マキヒロチ先生
――以前まろさんにお話を伺った際、「一人でホテルで過ごすときのイメージがわいた」「男性からも感想のメッセージをもらった」と、読者からの感想についてお話されていました。マキ先生の元には、どんな読者の声が届いていますか?
マキ:「一人でホテルに泊まってみたいけど、子どもがいるから難しい。だからこの漫画で追体験的に楽しめる」といった感想をみたことがありますね。あとはライブ配信をやったときに「(この漫画をきっかけに)ホテルに行きました」という方も。
――確かに、ひとりホテルステイを追体験できるのも、『おひとりさまホテル』の魅力ですね。出てくるホテルがどこも魅力的で、行ってみたくなります。
マキ:『おひとりさまホテル』には主要キャラが4人いて、それぞれ好きなホテルがあるんです。ラグジュアリーホテル、アートホテル、クラシックホテル、リーズナブルなライフスタイルホテルなど。1冊にワンチョイスずつホテルを盛り込むようにしています。
今後はメインの4人以外のサブキャラクターも増やしていくことで、紹介するホテルの幅を広げたいですね。昭和ラブホテルとかビジネスホテルとか。まだまだ素敵なホテルがたくさんあるので、いろいろなホテルを紹介していく展開にしていきたいです。『いつかティファニーで朝食を』のときも、サブキャラが朝食巡りをしていく展開にしたら好評なキャラがいたので、今作でもそんなキャラが生まれたらいいなと思っています。
――マキ先生はこれまでも、漫画を描かれるにあたってたくさんの取材を重ねてこられたと思います。ホテルを見るポイントってどんなところですか?
マキ:私は割と、感覚的に見るタイプかもしれません。直感的に「このホテル好きだな」「あんまり居心地良くないな」とか。
具体的に言うと、お手洗いが寝室に近すぎるとちょっとイヤ、どこにでもあるサービスは目新しさがない、アメニティが「どうぞご自由にお取りください」スタイルは微妙、とか……。独自の見る基準があるかもしれないですね。やっぱり、他ではあまり見ないサービスがあるホテルのほうが、漫画にも出しやすいですから。
――『いつかティファニーで朝食を』『吉祥寺だけが住みたい街ですか?』なども含め、マキ先生の描かれるキャラクターはとても親近感がありますよね。キャラクターをつくるときに気をつけていることがあれば教えてください。
マキ:『いつかティファニーで朝食を』のときは、明確なモデルがいました。今回の『おひとりさまホテル』では、原案のまろさんを若葉ちゃんというキャラクターのモデルにしているんですが、それ以外のキャラクターは、より多様性を出したいなと。
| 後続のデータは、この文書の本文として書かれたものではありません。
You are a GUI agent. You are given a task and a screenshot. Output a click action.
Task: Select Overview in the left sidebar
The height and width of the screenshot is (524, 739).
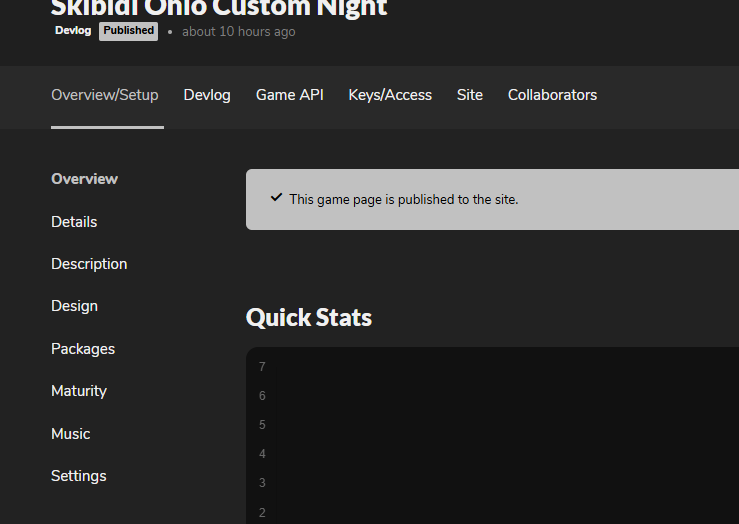(x=85, y=179)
外国人の女の子、ゲイの男の子など、いろいろな立場の人たちがいろいろな種類のホテルに泊まっていく様を描きたい、と思ったんです。
――『おひとりさまホテル』2巻は、とくに社会的なテーマが盛り込まれているように感じました。漫画を描かれるにあたって、実際にあった話や、友人からのリアルな体験談を盛り込むことも多いそうですが?
マキ:多いですね。友人から、最近あったイヤなことについて聞いているうちに「この子がこんなに頑張ってるのに報われないなんておかしい、ただの一日のように過ぎて終わっていくのはイヤだ」って正義感みたいなものが生まれて。「こういう悲しい感情があったんだよって、誰かに知ってほしい」……そんな気持ちで描いている部分もあります。その子がこの話を読んで、「この感情も無駄じゃなかったんだ」って思ってくれたらいいな、って。